Sanctuary - Lynn Abbey [117]
“You must think I’m one great sheep-shite fool, too stupid to come out of the rain. I froggin’ damn sure knew Leorin didn’t walk out of the palace. I figured she was dead, but I didn’t know that, any more than I froggin’ knew what happened to the Whip, or Baldy, or the rest of those Hand bastards. I hoped they were dead, and I’ll go on hoping as long as I live. So, listen close, Torchholder—when I spotted Leorin one afternoon and I hadn’t seen her for eight froggin’ years, the first thing I did was ask her how she’d gotten away when practically no one else had and where she’d been hiding.
“That’s when she told me about gutting the Whip and lighting north on her own. She said she came back ’cause here at least she knows why she has the nightmares.”
The Torch gave Cauvin a chance to catch his breath before saying, with his sharp tongue: “I think I’d have nightmares, too, if I’d given my heart and soul to Dyareela.”
“She didn’t!”
“She’d hardly tell you if she had, now, would she, pud? You wear your heart for all to see. What would you have done if she’d told you she’d decided to take the Whip’s place along with his disguise?”
Cauvin had wrestled with the question two years ago. “I believe what she told me,” he said after a moment, and realized his belief wasn’t as strong as it had been an hour ago. “What else could I do? She can’t prove anything. Shite for sure, I can’t froggin’ prove that I’m not in league with the Hand right this very moment.”
“He’s got a point,” Soldt commented. “You can demonstrate that something is, but how do you demonstrate that it isn’t?”
“The Savankh,” the Torch replied quickly, as though he’d been interrupted.
“Which is?” Soldt asked, betraying his foreign roots.

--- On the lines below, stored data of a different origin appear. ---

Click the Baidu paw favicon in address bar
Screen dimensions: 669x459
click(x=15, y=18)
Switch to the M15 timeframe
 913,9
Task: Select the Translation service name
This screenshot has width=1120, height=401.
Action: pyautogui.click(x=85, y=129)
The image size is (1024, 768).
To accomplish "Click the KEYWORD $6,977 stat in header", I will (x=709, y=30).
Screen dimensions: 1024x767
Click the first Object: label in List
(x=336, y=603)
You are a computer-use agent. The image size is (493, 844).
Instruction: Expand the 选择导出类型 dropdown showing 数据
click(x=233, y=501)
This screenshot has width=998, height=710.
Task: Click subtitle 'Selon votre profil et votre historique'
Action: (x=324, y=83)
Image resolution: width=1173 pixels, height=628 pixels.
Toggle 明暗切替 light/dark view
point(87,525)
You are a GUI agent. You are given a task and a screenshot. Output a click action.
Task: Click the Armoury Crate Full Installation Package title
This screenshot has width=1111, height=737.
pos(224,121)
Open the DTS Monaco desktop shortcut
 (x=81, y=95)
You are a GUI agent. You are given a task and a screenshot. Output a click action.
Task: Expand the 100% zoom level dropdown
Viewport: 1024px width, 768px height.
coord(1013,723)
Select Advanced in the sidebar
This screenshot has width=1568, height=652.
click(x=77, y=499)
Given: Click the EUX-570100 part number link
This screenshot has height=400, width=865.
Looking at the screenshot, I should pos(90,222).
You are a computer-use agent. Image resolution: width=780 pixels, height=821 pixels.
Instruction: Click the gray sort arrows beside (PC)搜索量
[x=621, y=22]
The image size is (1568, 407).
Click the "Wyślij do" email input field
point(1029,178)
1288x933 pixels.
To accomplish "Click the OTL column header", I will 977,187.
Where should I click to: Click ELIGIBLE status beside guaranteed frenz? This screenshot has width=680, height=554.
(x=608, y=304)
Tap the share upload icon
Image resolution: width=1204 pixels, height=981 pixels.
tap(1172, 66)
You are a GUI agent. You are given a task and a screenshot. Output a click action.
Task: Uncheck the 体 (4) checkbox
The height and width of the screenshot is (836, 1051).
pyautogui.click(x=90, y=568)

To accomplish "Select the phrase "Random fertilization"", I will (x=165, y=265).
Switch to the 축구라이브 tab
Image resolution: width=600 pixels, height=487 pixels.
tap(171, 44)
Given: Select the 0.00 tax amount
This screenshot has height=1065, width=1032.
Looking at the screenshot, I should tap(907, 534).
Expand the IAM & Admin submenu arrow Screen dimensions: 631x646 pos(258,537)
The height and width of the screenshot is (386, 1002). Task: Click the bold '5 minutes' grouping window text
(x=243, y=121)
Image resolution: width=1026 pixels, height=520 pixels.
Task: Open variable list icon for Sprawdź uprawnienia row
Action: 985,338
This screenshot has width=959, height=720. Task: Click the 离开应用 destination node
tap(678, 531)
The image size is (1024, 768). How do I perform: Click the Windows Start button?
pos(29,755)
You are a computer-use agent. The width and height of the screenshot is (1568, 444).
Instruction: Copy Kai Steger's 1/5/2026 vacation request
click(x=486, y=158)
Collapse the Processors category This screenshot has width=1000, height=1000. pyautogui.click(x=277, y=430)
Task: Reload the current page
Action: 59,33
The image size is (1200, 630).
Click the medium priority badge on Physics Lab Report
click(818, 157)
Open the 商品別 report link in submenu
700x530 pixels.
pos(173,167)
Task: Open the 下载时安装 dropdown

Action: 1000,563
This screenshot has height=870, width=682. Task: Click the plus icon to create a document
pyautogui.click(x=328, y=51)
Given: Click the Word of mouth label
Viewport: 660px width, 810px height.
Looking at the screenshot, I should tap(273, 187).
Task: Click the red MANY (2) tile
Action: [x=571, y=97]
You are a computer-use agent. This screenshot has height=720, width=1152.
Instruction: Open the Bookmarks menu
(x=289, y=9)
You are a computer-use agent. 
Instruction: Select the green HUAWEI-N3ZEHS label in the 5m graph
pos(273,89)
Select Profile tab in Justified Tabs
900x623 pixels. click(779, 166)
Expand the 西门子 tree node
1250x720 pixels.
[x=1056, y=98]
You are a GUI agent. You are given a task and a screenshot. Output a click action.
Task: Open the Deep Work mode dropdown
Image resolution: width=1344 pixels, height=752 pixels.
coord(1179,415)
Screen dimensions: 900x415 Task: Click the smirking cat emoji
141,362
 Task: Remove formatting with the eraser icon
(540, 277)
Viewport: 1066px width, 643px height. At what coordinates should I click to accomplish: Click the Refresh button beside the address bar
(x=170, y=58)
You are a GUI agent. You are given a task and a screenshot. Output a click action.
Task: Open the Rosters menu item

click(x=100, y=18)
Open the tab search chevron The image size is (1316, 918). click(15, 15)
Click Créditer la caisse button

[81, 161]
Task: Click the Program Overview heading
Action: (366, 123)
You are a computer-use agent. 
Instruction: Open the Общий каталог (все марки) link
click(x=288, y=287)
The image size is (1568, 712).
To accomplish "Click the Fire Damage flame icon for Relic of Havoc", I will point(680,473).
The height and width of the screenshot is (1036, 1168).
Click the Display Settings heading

Even Cauvin knew what the Savankh was—a slender bone rod that stood for Imperial power in the hands of a prince or governor. The rod would fry the hand of any sheep-shite fool who told a lie while holding it, at least it would, if Savankala were paying attention. But that wasn’t all Cauvin knew about the Savankh. “Nobody’s seen a Savankh in Sanctuary since last prince lit out.”
The Torch nodded, lost in his thoughts.
“All gods can hear the truth, can’t They? And whatever a god can do, so can His froggin’ priest, right? So, Torchholder, can’t you say a froggin’ prayer to prove her and me right?”
“In a temple with an altar, an acolyte beside me, and a bowl of flaming unguents, assuming I had an altar, an acolyte, and unguents that haven’t been seen in Sanctuary since before the Savankh disappeared. And assuming your Leorin isn’t sitting snug under her goddess’s protection. The gods aren’t active in Sanctuary these days, especially when it comes to meddling with the devout—which is a good thing, pud, until you need justice or information. I’d do better with holding a rod of red-hot iron under your ladylove’s bare feet than I’d do with a prayer—but I don’t suppose you’d stand for that.”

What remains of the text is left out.